▶ **DATA EXTRACT**
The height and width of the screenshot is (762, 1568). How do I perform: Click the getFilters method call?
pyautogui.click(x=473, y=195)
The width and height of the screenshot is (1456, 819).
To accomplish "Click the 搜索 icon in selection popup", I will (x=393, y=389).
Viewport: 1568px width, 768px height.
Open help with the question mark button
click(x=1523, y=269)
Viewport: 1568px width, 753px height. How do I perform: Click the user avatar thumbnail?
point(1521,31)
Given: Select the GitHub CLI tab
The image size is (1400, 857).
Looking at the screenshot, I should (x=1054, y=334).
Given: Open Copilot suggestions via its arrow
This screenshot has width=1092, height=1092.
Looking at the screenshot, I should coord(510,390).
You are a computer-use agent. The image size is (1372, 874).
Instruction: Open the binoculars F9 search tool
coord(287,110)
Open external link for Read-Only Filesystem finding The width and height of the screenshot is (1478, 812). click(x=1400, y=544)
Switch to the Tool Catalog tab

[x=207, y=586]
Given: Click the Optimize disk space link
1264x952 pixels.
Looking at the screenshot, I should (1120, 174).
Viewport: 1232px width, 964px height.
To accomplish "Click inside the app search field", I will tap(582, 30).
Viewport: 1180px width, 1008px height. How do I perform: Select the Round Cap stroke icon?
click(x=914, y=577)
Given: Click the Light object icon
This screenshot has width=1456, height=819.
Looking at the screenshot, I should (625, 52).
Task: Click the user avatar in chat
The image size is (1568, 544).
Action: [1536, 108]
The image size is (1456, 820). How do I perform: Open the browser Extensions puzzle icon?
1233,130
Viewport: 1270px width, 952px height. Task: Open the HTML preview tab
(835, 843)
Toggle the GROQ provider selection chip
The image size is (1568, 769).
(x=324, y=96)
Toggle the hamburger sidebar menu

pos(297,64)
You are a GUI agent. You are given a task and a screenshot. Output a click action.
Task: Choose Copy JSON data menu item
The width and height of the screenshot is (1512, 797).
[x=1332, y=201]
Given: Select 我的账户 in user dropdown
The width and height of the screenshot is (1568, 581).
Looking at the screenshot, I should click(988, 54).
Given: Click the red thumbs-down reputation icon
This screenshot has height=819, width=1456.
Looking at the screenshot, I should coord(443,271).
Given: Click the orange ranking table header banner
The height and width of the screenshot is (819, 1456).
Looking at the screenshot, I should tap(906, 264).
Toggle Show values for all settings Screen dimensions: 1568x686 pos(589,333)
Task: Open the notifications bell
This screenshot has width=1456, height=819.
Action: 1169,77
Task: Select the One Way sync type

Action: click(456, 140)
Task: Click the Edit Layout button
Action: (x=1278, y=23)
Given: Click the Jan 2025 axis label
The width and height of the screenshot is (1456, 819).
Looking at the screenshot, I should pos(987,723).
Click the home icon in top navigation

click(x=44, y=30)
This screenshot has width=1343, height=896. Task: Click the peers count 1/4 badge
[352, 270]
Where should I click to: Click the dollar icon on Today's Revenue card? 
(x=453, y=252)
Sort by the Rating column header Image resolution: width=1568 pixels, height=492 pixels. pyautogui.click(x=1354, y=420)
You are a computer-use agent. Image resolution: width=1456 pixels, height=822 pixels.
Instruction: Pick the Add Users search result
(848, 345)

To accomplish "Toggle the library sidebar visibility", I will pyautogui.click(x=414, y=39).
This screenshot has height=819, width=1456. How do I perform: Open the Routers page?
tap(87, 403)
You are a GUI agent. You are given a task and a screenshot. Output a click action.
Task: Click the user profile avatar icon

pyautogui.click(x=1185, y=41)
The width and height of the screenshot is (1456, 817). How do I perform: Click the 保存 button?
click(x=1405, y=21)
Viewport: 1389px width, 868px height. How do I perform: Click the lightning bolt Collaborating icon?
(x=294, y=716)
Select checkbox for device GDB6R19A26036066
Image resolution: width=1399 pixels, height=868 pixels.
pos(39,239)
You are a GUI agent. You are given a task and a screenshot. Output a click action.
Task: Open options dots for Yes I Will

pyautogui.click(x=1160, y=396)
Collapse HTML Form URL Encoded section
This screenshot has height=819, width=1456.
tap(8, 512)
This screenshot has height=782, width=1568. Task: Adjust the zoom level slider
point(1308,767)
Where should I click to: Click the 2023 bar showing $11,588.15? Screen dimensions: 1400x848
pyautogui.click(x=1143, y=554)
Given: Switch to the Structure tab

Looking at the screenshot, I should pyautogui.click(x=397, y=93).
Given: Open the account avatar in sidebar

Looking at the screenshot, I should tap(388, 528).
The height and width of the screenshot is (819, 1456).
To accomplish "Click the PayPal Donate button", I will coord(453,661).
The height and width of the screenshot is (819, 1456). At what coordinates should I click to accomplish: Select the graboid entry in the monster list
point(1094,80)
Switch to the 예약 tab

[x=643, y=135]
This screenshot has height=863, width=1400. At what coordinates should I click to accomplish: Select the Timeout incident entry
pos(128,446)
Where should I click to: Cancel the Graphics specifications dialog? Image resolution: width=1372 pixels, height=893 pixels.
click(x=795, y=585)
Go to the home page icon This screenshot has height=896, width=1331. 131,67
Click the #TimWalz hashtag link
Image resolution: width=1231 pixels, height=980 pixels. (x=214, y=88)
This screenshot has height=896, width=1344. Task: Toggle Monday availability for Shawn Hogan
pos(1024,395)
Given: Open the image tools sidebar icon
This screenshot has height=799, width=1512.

▶ **THE PROBLEM**
For each line of the material that includes the word "computer", make a copy.

▶ **THE ANSWER**
You are a computer-use agent. The image size is (1372, 874).
You are a computer-use agent. Image resolution: width=1456 pixels, height=822 pixels.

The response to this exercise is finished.